The changes to the terrorism threat level system came into effect on July 23, 2019, following an extensive review into the country’s approach to counter-terrorism following the attacks in 2017. Now, the system will reflect the threat posed by all forms of terrorism, irrespective of ideology. This means, for the first time, the threat from extreme right and left-wing terrorism will be reflected in the published threat level.
There is a single national threat level describing the threat to the UK, although the threat from Northern Ireland-related terrorism in Northern Ireland will remain separate.
The then-Home Secretary, Sajid Javid, said: “Our approach to stopping terrorists is the same, regardless of the twisted ideology that motivates them. While the Islamist threat remains, we have recently seen an increase in terrorist activity motivated by the extreme right wing.
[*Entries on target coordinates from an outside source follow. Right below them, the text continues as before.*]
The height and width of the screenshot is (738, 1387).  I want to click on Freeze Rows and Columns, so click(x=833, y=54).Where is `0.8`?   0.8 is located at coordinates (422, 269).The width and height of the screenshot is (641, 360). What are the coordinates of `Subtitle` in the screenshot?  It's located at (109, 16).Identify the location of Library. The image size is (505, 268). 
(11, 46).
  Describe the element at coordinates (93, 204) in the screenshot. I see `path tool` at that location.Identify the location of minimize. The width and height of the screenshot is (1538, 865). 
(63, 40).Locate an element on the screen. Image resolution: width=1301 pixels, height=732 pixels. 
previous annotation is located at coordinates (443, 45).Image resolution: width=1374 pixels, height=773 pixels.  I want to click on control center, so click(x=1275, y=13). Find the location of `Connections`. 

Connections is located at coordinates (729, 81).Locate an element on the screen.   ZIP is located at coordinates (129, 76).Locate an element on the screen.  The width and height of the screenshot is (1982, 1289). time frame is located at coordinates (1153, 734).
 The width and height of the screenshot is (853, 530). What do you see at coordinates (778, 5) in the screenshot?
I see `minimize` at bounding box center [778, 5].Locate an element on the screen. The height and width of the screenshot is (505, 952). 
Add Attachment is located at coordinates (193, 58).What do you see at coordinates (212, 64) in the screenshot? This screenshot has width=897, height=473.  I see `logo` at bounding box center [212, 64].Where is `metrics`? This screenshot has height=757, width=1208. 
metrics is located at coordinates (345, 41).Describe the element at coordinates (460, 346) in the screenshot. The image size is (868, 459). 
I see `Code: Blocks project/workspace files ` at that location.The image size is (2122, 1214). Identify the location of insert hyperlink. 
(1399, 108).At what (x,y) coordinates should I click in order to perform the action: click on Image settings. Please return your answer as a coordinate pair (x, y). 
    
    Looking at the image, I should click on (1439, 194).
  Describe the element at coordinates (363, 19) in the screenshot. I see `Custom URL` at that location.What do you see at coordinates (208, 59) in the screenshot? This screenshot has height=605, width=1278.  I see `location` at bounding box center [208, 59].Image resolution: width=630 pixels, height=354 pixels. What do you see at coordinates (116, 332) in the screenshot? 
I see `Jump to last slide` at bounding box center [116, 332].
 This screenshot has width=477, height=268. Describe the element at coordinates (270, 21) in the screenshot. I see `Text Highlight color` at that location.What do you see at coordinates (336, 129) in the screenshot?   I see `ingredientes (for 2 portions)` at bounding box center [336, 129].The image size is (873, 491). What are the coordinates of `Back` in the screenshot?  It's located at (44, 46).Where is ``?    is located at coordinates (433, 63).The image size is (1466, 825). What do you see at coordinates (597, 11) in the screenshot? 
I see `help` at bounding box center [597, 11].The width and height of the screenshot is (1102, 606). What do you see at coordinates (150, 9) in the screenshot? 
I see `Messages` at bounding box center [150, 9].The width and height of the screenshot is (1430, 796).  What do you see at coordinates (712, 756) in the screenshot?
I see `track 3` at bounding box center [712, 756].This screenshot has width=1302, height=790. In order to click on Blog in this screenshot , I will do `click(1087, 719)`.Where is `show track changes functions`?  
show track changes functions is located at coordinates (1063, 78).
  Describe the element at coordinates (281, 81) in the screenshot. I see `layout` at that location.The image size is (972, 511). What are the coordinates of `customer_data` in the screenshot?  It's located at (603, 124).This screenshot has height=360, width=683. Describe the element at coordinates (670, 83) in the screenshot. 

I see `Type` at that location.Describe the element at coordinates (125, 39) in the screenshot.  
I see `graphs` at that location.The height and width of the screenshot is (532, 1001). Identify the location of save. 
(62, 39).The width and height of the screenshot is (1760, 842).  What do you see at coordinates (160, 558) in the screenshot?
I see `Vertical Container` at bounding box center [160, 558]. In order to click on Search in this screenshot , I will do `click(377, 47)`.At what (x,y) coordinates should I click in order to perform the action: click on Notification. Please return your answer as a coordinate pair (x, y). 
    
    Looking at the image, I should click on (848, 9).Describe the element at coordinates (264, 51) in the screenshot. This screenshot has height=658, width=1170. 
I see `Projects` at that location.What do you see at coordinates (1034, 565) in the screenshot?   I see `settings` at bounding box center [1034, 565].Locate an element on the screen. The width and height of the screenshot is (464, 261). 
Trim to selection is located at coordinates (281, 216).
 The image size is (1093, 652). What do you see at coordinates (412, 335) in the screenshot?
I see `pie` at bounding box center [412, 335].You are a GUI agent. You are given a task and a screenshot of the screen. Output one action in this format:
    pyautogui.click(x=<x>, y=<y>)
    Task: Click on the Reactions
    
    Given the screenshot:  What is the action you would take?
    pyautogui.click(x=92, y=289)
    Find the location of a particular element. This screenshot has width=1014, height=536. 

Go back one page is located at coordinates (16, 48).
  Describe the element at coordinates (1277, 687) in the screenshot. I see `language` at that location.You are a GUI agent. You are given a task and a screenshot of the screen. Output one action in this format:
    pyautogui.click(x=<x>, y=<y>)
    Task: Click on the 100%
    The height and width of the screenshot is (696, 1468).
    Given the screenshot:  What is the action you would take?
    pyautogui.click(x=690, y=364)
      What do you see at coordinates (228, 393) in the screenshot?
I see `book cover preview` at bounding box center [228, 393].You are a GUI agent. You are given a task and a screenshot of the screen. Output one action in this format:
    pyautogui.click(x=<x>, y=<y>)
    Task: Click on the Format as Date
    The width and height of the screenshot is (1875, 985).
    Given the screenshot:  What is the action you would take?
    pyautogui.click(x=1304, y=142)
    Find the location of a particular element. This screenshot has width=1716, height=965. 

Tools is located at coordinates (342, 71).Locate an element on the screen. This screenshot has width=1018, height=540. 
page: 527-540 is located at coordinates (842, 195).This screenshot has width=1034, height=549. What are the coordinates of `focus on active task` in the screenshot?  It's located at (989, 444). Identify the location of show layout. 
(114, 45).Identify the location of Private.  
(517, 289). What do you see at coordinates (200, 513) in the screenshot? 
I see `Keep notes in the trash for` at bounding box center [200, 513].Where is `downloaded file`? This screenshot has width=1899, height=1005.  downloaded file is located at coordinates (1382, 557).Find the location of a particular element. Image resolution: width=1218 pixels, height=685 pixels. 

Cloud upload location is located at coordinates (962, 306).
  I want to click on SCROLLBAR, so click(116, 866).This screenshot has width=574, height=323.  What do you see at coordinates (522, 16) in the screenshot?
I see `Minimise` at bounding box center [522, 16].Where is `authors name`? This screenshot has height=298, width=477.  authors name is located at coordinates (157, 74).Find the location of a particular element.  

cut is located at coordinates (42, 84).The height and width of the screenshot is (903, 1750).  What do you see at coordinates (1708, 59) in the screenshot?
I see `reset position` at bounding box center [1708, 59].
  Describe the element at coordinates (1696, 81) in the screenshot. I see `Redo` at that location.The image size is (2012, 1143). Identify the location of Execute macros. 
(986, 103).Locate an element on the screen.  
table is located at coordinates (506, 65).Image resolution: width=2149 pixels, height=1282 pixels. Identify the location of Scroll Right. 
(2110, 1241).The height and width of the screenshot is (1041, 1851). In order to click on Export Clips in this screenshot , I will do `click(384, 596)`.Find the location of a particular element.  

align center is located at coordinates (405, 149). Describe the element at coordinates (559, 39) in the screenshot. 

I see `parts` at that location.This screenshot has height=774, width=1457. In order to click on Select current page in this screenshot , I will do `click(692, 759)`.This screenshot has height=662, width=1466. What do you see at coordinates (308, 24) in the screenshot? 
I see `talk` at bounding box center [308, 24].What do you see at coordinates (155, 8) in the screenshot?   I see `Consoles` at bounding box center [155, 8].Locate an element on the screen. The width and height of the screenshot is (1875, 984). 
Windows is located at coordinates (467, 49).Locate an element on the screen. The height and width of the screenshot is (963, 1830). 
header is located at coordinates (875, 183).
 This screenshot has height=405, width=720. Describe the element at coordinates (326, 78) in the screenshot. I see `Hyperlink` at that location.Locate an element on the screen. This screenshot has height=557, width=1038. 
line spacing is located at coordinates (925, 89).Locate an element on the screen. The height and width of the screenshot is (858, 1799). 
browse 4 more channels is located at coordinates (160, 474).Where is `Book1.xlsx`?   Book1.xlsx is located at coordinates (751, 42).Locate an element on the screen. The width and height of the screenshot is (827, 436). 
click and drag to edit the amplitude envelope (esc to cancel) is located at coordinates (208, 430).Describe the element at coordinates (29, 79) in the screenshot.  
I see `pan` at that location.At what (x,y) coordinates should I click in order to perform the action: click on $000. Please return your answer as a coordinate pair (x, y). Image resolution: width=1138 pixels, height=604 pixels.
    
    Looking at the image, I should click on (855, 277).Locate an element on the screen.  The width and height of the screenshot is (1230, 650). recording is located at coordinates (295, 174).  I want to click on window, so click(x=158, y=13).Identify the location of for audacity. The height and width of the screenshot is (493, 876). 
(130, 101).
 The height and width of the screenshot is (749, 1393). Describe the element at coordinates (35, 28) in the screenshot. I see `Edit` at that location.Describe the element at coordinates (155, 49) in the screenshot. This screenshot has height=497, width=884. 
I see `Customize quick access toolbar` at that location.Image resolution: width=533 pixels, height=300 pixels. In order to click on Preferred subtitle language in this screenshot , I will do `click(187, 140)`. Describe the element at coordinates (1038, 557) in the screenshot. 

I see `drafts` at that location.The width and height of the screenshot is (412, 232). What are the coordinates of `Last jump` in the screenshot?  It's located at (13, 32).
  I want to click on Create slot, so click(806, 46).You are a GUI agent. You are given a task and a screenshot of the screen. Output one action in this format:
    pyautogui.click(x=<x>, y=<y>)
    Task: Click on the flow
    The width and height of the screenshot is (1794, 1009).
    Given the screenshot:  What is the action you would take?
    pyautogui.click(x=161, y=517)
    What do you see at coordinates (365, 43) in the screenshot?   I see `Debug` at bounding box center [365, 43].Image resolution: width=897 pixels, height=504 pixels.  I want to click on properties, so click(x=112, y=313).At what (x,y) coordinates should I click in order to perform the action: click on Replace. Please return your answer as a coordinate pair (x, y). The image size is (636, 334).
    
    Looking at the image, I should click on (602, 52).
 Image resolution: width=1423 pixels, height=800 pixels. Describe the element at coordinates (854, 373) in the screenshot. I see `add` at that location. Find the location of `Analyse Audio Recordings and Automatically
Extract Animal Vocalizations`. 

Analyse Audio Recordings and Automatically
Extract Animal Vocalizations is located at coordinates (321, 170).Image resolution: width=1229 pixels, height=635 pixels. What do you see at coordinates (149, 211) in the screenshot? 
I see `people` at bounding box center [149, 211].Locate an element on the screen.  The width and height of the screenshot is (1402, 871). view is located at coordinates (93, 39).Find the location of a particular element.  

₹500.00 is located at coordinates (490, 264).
It is therefore important the public is properly informed about the threats we face, which is why we are making these changes.”
Until this move, the threat level system described the threat from ‘international terrorism’, which has become largely synonymous with Islamist terrorism. However, it was felt that this was outdated as Islamist terrorism can be home-grown, just as extreme right-wing terrorism can have an international dimension. The changes follow the joint police and MI5 Operational Improvement Review, which followed the 2017 attacks and, based on its recommendations, the Joint Terrorism Analysis Centre (JTAC) began assessing the threat from all forms of terrorism in November 2018. Now the published threat level will reflect JTAC’s assessment, and is set independently of the government.
The terrorism threat levels give a broad indication of the likelihood of an attack. They are an important tool for security practitioners and the police to determine what protective security is necessary. They also keep the public informed of the threat the country faces. The level of threat has not changed from SEVERE, meaning an attack is highly likely.
Additionally, the definitions of some of the threat levels have been updated to ensure they are clear and consistent – definitions of the LOW, SUBSTANTIAL and CRITICAL threat levels will change; the new definitions are as follows:
- CRITICAL – an attack is highly likely in the near future
- SEVERE – an attack is highly likely
- SUBSTANTIAL – an attack is likely
- MODERATE – an attack is possible but not likely
- LOW – an attack is highly unlikely
As I feel sure you will agree, this is a significant change to the UK approach to national terrorism threats.